Aprire un Bar o una Caffetteria a Roma: le pratiche da fare
Aprire un bar a Roma non è solo questione di licenza: prima ancora del business plan servono le pratiche tecniche e amministrative giuste. Un locale con la destinazione d'uso sbagliata, senza agibilità o che non raggiunge il punteggio di qualità richiesto dalla zona non può nemmeno presentare la SCIA, e il progetto si blocca sul nascere.
In questa guida trovi, con il taglio pratico del nostro studio di geometra a Roma, il percorso completo: SCIA SUAP per la somministrazione, notifica sanitaria, requisiti professionali, verifica di destinazione d'uso e agibilità del locale, il sistema a punti di Roma Capitale, più insegna e dehors. Ci concentriamo sugli adempimenti tecnici; per la parte fiscale (partita IVA, ATECO, regime) il riferimento è il commercialista.
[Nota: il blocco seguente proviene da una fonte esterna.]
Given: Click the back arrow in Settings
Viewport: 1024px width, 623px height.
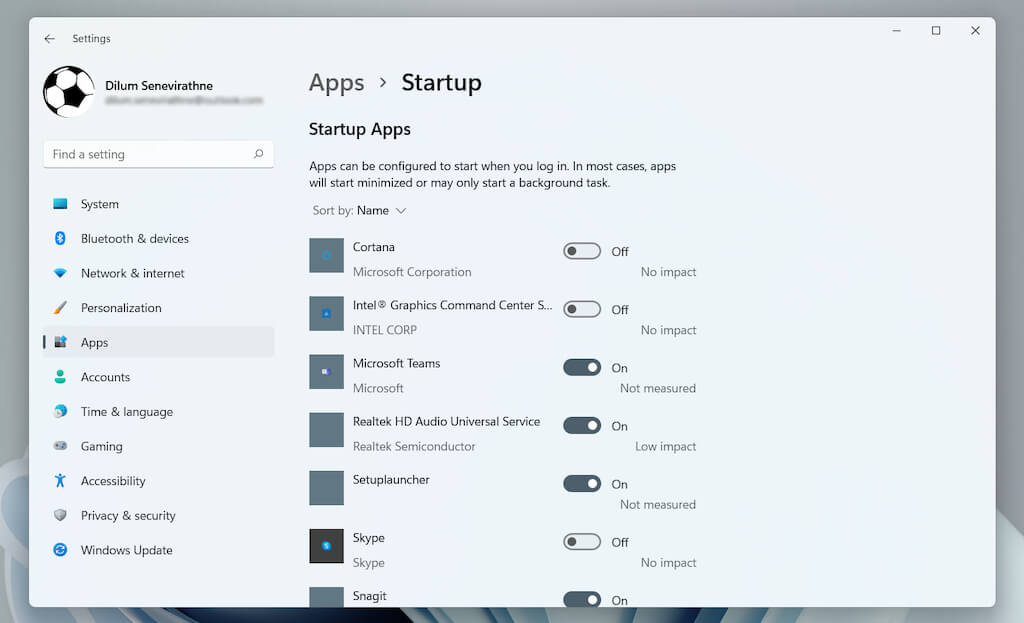Looking at the screenshot, I should tap(49, 39).
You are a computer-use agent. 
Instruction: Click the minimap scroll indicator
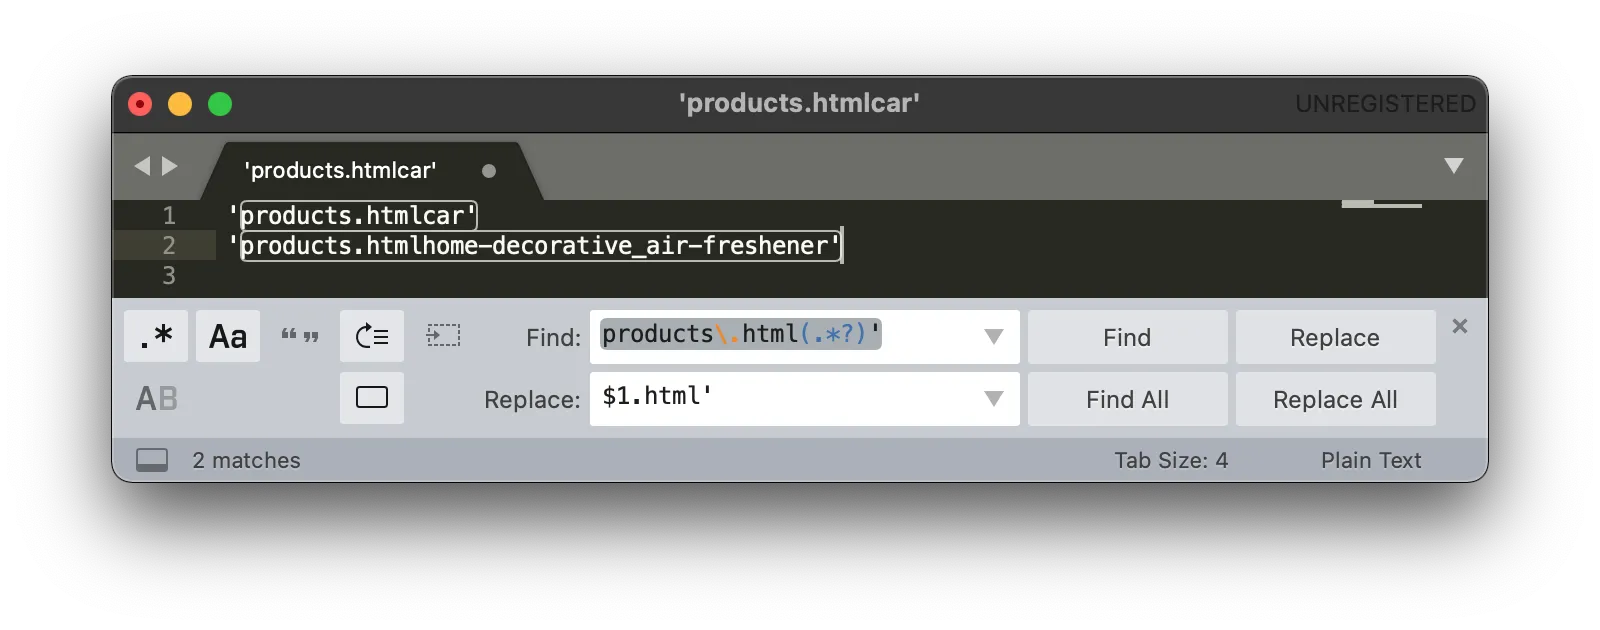1381,204
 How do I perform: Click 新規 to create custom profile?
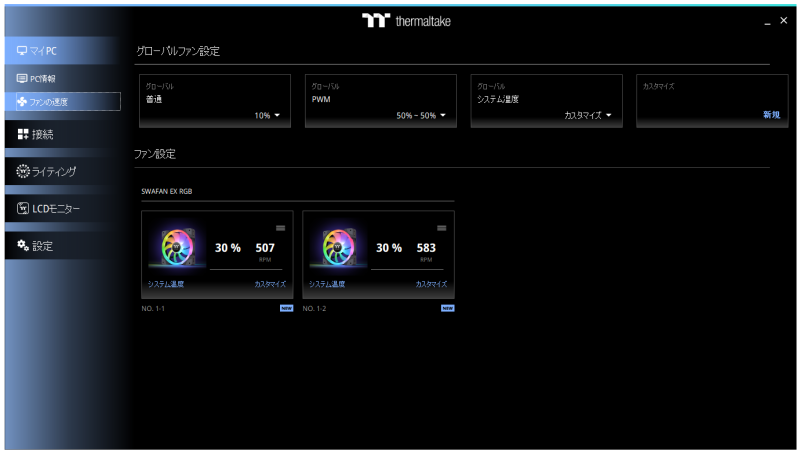click(x=771, y=115)
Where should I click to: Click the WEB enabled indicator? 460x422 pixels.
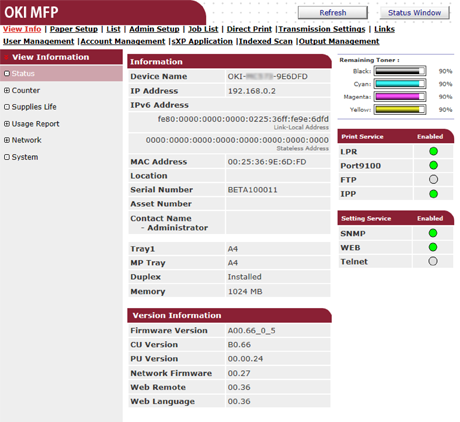pos(433,247)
Il percorso in sintesi: cosa serve per aprire un bar a Roma
Aprire un bar con somministrazione di alimenti e bevande richiede di mettere in fila adempimenti tecnici, amministrativi e sanitari. Ecco il quadro d'insieme:
| Adempimento | Cosa riguarda | Ente / riferimento |
|---|---|---|
| Verifica del locale | Destinazione d'uso, agibilità, superfici, servizi | Comune / tecnico |
| Requisiti professionali e morali | Titolo abilitante (SAB ex REC) e onorabilità | art. 71 D.Lgs. 59/2010 |
| Punteggio di qualità | Soglia minima secondo la zona urbanistica | D.C.C. Roma 35/2010 |
| SCIA somministrazione | Avvio attività al SUAP in via telematica | SUAP Roma Capitale |
| Notifica sanitaria (NIA) | Registrazione igienico-sanitaria | Reg. CE 852/2004 – ASL |
| Insegna e dehors | Comunicazione/autorizzazione esterni | Comune – Municipio |
Molti di questi passaggi sono collegati: la SCIA commerciale per la somministrazione, ad esempio, può essere presentata solo se il locale è già in regola dal punto di vista edilizio e catastale. Per questo conviene partire dalla verifica tecnica del locale.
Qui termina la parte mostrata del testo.